Recent earnings results out of home-furnishings retailers have been stellar. With that tantalizing backdrop, Pier 1 Imports (PIRRQ) is set to report fresh financials on Wednesday after the market close. 

There won't be a lot of mystery as the company looks back at its fiscal fourth-quarter results. Pier 1 offered up a preliminary report a month ago where it conceded that net sales slipped 2.6% during the holiday quarter.

Things aren't as bad as that dip may suggest, though. Pier 1 has fewer stores than it had a year earlier. Comparable-store sales were positive, up 0.2%. 

Pier 1 narrowed its adjusted earnings-per-share guidance, now expecting to earn between $0.32 and $0.34, up from its initial range of $0.28 to $0.32. We're looking at a big improvement over the $0.23 a share it posted during the prior year's holiday quarter, but still well short of the $0.37 a share in adjusted earnings it scored the year before that. 
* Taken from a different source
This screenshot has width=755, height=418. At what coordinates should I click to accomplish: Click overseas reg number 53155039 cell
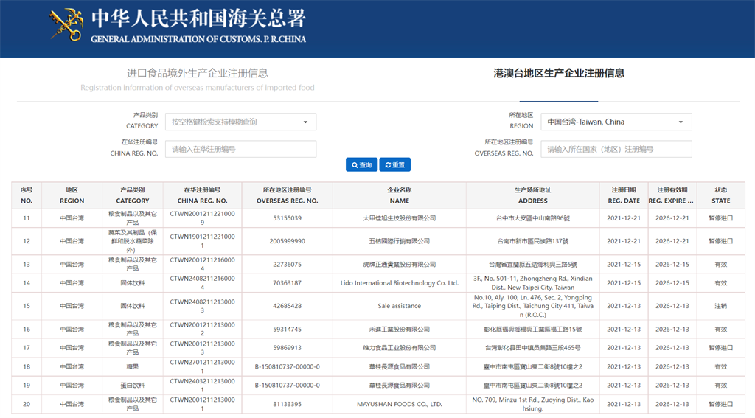(287, 218)
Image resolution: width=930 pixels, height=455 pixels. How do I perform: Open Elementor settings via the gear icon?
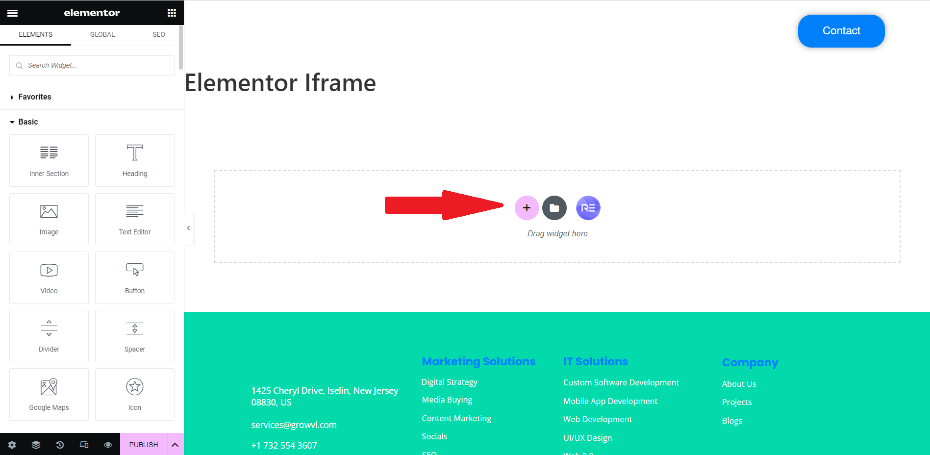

Exterior of a Pier 1 Imports store.

Image source: Pier 1 Imports.

Pier haul

We may know essentially how the holiday quarter played out, but we have yet to hear Pier 1's outlook for fiscal 2018. Wednesday will be the market's first glimpse at Pier 1's guidance, and naturally, it will be what moves the stock.

Pier 1 investors know that it's time to buckle up when the retailer reports. The stock soared 27% the week it posted its fiscal third-quarter results four months ago, making it the biggest gainer on the New York Stock Exchange that week. 

Guidance won't be the only thing that investors are introduced to on Wednesday afternoon. Former Kmart president Alasdair James was introduced as the company's next CEO on Monday. He takes the helm next month, and you can be sure he will be asked during the earnings call how he sizes up his new company.

Pier 1 remains one of the market's biggest winners since bottoming out at $0.10 -- yes, a dime -- back in 2009. However, the same stock that would go on to peak in the low $20s in 2013 hasn't traded outside of the single digits since the fall of 2015. It will take a couple of good quarters to get back into the double digits again, but after last quarter's 27% spike, one can always argue that anything is possible.

Pier 1 isn't perfect. The store count at Pier 1 continues to thin out, but it's becoming an online force. E-commerce sales grew 28% during the holiday quarter, and now accounts for nearly a fifth of net sales. Pier 1's online sales are baked into its comps -- making its 0.2% uptick less impressive during the fourth quarter -- but at least it's got a plan in place to compensate for slow growth at the physical store level.